▶ _Document excerpt_:

The Kickoff Party for Nanowrimo in Vancouver, WA is on the 27th.  See the Nanowrimo web page for details.  There are also lots of write-ins scheduled, including some for midnight when it officially becomes Nov. 1 (your local time.)  Kick off parties and write-ins are happening all over the world, so if you're not local to me, check out your region and see what's what.

Adrenaline is my friend

I had my first panicked OMG Nanowrimo is in single digit days moment.  I have an idea, a plan, and inspiration, but what I don't have is a lot of time.  I have to maintain 3000 words a day to make the goal for the month.  That's not a big word count, but that's a big daily word count, if that makes sense.  My writing schedule has been so disrupted I'm a bit worried that I may be out of practice of the daily writing thing.  

Which is one of the reasons why Nano is so awesome--daily writing habits are refreshed and reinforced.  If I didn't do this every year, I'm fairly certain I'd be a much lazier writer.  

Saturday, October 18, 2008

Flashed by Writer's Block

Steve and C.S. brought fun show and tell books to the Washougal library combined writers and Nano prep meeting.  They included two of the really kewl Writer's Block books and a book on 45 character archetypes.  I ended up making tons of notes on my Nanowrimo novel project and wrote a flash.  That's one heckuva productive meeting right there!

It was a good time to get out of the house, otherwise I probably would have gotten zilch done in writing today.  Unfortunately I'd miscalculated the time of the OryCon 30 meeting and missed it.

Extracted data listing
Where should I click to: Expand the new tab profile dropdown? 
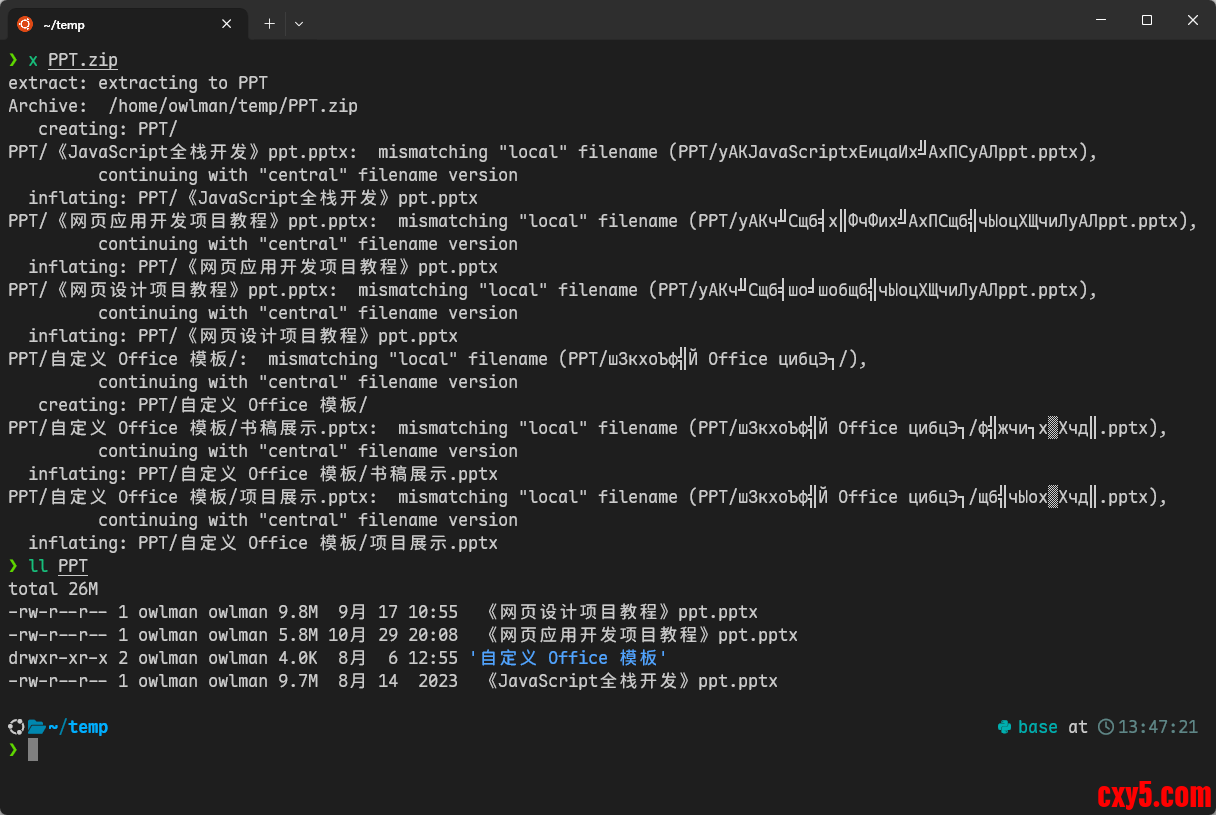[299, 24]
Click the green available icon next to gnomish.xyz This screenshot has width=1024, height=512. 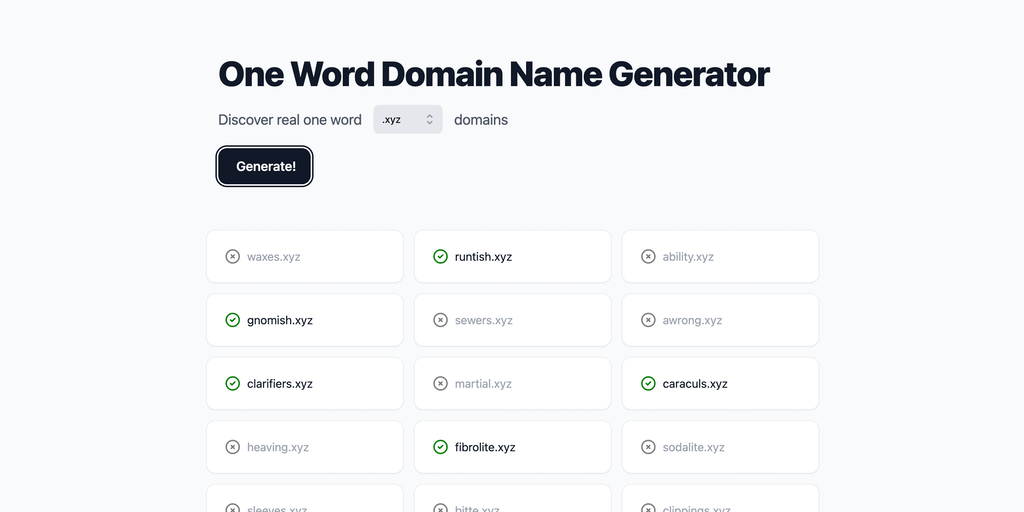click(232, 320)
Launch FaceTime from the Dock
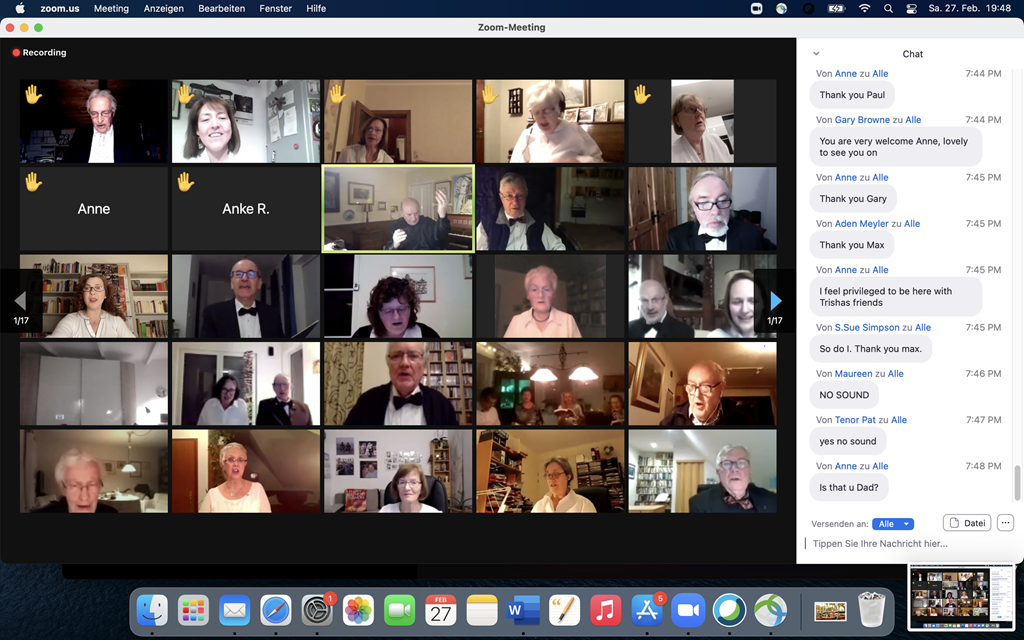 400,610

▶ _Exercise details_: Reproduce the Nanowrimo excerpt word for word from "Which is one" to "much lazier writer.".

▶ _Written response_:
Which is one of the reasons why Nano is so awesome--daily writing habits are refreshed and reinforced.  If I didn't do this every year, I'm fairly certain I'd be a much lazier writer.